* **Consigne A**:
Pouvez-vous recopier à l'identique, dans les enregistrements, tout ce qui va de la ligne contenant "Task: Activate the" jusqu'à la fin des enregistrements ?

* **Extrait choisi**:
Intervention de Christine Albanel

Commission des affaires culturelles, familiales et sociales — Réunion du 21 octobre 2008 : 1ère réunion
Création sur internet — Audition de Mme Christine Albanel ministre de la culture et de la communication

Christine Albanel, ministre de la culture et la communication :

a présenté le projet de loi, qui a pour ambition de créer le cadre juridique indispensable au développement de l'offre légale de musique, de films, voire d'oeuvres littéraires sur les nouveaux réseaux de communication. Pour cela, il vise à prévenir le piratage des oeuvres. Il crée à cet effet un dispositif gradué, essentiellement pédagogique, qui a vocation, en pratique, à se substituer aux poursuites pénales actuellement encourues par les internautes.

Elle a rappelé que plus d'un Français sur deux a aujourd'hui accès à l'internet haut débit, ce qui est une chance sans précédent pour la diffusion de la culture mais que, dans le même temps, les conditions mêmes de création de ces oeuvres étaient gravement menacées par le piratage.

Elle a souligné que le marché du disque était le plus atteint avec 50 % de baisse au cours des cinq dernières années, d'où un fort impact à la fois sur l'emploi (chute de 30 % des effectifs des maisons de production) et sur la création : de nombreux contrats d'artistes ont dû être résiliés par les maisons de production, et le nombre de nouveaux artistes « signés » chaque année a diminué de 40 %.

Ajoutant que le cinéma commence à son tour à être atteint par le même phénomène, elle a constaté qu'aujourd'hui le nombre d'actes de piratage était égal au nombre d'entrées en salles.

Elle a estimé peut-être plus graves les ventes numériques dématérialisées de musique et de films qui devraient prendre le relais des ventes de supports physiques (CD ou DVD) et demeuraient beaucoup plus faibles en France que dans la plupart des grands pays aux habitudes de consommation comparables : à peine plus de 7 % de notre marché de la musique, alors que ce taux a dépassé 20 % aux Etats-Unis. La France détient là un bien triste record, alors même que les industries culturelles occupent, dans son PIB et dans l'emploi salarié, une part qui est presque sans équivalent dans le monde.

a relevé que l'offre légale en ligne s'était pourtant considérablement enrichie au cours des toutes dernières années et que plusieurs millions de titres musicaux y étaient désormais disponibles. Elle a ajouté que le coût pour le consommateur avait fortement diminué, notamment grâce aux offres forfaitaires proposées par les fournisseurs d'accès à internet.

* **Enregistrements**:
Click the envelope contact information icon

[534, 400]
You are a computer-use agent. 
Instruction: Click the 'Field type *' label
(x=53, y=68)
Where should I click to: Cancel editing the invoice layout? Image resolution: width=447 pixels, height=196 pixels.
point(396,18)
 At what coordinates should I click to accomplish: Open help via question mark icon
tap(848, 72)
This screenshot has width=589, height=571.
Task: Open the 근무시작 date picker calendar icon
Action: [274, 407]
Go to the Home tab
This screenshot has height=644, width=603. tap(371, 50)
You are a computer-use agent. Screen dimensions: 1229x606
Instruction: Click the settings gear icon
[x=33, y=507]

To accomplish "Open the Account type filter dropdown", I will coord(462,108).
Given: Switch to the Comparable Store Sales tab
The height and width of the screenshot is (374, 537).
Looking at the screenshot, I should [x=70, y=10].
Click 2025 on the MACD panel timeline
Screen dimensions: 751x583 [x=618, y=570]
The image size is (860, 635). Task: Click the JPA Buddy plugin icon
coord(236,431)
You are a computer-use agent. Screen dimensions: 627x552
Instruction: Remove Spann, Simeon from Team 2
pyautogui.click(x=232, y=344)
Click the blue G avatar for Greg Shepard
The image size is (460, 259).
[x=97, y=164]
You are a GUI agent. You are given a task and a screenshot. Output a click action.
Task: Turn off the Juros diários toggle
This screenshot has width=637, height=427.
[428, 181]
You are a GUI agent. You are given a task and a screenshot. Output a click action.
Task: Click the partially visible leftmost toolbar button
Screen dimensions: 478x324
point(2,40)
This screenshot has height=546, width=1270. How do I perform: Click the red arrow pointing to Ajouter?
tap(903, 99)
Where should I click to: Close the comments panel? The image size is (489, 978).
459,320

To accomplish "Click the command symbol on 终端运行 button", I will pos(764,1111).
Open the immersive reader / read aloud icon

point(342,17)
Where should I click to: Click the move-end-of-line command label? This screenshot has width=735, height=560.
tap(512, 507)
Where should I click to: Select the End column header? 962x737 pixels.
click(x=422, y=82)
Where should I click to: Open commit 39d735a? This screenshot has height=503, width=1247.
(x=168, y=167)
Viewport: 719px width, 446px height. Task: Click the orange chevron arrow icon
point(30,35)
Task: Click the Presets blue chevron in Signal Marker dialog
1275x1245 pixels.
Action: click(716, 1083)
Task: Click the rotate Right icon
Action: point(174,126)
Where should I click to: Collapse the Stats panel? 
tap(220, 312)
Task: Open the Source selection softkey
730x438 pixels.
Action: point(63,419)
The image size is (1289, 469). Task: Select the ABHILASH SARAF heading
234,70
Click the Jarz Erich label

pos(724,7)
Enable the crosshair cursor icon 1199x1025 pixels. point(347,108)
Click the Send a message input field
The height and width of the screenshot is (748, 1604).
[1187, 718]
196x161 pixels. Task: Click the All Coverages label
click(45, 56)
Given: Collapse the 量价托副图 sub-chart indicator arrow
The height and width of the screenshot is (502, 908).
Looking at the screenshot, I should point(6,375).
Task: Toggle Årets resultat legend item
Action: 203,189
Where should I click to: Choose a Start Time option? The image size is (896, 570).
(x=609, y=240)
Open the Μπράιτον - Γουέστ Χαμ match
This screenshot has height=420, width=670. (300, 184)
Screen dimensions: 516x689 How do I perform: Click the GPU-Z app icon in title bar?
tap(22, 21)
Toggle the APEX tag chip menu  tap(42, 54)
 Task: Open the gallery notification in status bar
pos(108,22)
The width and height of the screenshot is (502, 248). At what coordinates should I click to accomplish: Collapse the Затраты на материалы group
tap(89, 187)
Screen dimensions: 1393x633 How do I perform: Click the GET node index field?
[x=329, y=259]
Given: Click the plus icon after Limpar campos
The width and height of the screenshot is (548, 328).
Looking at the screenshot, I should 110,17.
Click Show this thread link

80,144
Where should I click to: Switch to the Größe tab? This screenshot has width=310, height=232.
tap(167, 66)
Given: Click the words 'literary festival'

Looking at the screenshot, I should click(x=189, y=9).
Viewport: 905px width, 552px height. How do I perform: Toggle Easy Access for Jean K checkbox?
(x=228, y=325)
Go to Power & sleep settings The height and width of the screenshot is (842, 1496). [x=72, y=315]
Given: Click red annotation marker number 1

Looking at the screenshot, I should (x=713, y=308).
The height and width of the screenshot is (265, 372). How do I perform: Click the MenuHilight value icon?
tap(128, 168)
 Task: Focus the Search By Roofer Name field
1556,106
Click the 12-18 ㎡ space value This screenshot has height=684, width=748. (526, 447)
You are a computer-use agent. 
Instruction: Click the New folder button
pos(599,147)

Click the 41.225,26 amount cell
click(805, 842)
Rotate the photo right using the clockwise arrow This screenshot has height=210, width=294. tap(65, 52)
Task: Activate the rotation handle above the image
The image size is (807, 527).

* **Consigne B**:
Pouvez-vous poursuivre le compte rendu de l'audition de Christine Albanel sur la création sur internet, à partir de sa dernière phrase ?

* **Résultat de la tâche A**:
Task: Activate the rotation handle above the image
The image size is (807, 527).

* **Résultat de la tâche B**:
La ministre a considéré que cette offre pourrait être améliorée, le présent projet de loi visant justement à en créer les conditions. C'est en effet bien la persistance d'un piratage massif qui demeure aujourd'hui le principal obstacle au « décollage » de la consommation légale de films ou de musique en ligne, et donc à la juste rémunération des créateurs et des industries culturelles.

Pour lutter contre ce phénomène, les pouvoirs publics se trouvent aujourd'hui dans une situation très paradoxale. En effet, des sanctions existent, mais elles sont judiciaires, et principalement pénales, avec des peines d'amende qui peuvent aller jusqu'à 300 000 euros et des peines de prison jusqu'à 3 ans sur le fondement classique du délit de contrefaçon.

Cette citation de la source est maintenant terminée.